Data entries:

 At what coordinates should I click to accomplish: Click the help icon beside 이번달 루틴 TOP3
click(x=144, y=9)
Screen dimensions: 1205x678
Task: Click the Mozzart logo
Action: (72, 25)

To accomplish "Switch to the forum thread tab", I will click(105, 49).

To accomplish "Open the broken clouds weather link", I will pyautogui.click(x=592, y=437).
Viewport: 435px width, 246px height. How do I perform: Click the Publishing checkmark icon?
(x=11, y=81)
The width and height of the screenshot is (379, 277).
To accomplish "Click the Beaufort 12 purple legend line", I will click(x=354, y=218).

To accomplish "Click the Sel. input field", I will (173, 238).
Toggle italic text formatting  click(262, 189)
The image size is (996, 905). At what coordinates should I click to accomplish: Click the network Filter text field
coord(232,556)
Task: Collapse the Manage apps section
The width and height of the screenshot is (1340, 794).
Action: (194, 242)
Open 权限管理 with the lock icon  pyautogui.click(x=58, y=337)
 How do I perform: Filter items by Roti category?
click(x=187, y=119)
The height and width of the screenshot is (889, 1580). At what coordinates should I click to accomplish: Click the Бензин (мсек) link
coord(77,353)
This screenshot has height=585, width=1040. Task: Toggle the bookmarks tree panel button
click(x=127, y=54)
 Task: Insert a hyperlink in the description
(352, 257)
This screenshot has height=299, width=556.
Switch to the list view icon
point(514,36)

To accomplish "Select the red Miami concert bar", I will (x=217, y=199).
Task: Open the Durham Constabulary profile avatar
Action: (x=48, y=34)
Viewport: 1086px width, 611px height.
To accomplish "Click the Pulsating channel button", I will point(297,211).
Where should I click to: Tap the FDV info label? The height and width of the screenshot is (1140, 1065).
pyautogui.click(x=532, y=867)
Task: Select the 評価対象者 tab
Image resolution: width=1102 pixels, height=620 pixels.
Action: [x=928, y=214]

## STATED GOAL
Could you rewrite every line of the items above as a Markdown table with the columns "No." and "Line", numbering the rows in order and leaving out blank lines?

## THE OUTPUT
| No. | Line |
|---|---|
| 1 |  At what coordinates should I click to accomplish: Click the help icon beside 이번달 루틴 TOP3 |
| 2 | click(x=144, y=9) |
| 3 | Screen dimensions: 1205x678 |
| 4 | Task: Click the Mozzart logo |
| 5 | Action: (72, 25) |
| 6 | To accomplish "Switch to the forum thread tab", I will click(105, 49). |
| 7 | To accomplish "Open the broken clouds weather link", I will pyautogui.click(x=592, y=437). |
| 8 | Viewport: 435px width, 246px height. How do I perform: Click the Publishing checkmark icon? |
| 9 | (x=11, y=81) |
| 10 | The width and height of the screenshot is (379, 277). |
| 11 | To accomplish "Click the Beaufort 12 purple legend line", I will click(x=354, y=218). |
| 12 | To accomplish "Click the Sel. input field", I will (173, 238). |
| 13 | Toggle italic text formatting  click(262, 189) |
| 14 | The image size is (996, 905). At what coordinates should I click to accomplish: Click the network Filter text field |
| 15 | coord(232,556) |
| 16 | Task: Collapse the Manage apps section |
| 17 | The width and height of the screenshot is (1340, 794). |
| 18 | Action: (194, 242) |
| 19 | Open 权限管理 with the lock icon  pyautogui.click(x=58, y=337) |
| 20 |  How do I perform: Filter items by Roti category? |
| 21 | click(x=187, y=119) |
| 22 | The height and width of the screenshot is (889, 1580). At what coordinates should I click to accomplish: Click the Бензин (мсек) link |
| 23 | coord(77,353) |
| 24 | This screenshot has height=585, width=1040. Task: Toggle the bookmarks tree panel button |
| 25 | click(x=127, y=54) |
| 26 |  Task: Insert a hyperlink in the description |
| 27 | (352, 257) |
| 28 | This screenshot has height=299, width=556. |
| 29 | Switch to the list view icon |
| 30 | point(514,36) |
| 31 | To accomplish "Select the red Miami concert bar", I will (x=217, y=199). |
| 32 | Task: Open the Durham Constabulary profile avatar |
| 33 | Action: (x=48, y=34) |
| 34 | Viewport: 1086px width, 611px height. |
| 35 | To accomplish "Click the Pulsating channel button", I will point(297,211). |
| 36 | Where should I click to: Tap the FDV info label? The height and width of the screenshot is (1140, 1065). |
| 37 | pyautogui.click(x=532, y=867) |
| 38 | Task: Select the 評価対象者 tab |
| 39 | Image resolution: width=1102 pixels, height=620 pixels. |
| 40 | Action: [x=928, y=214] |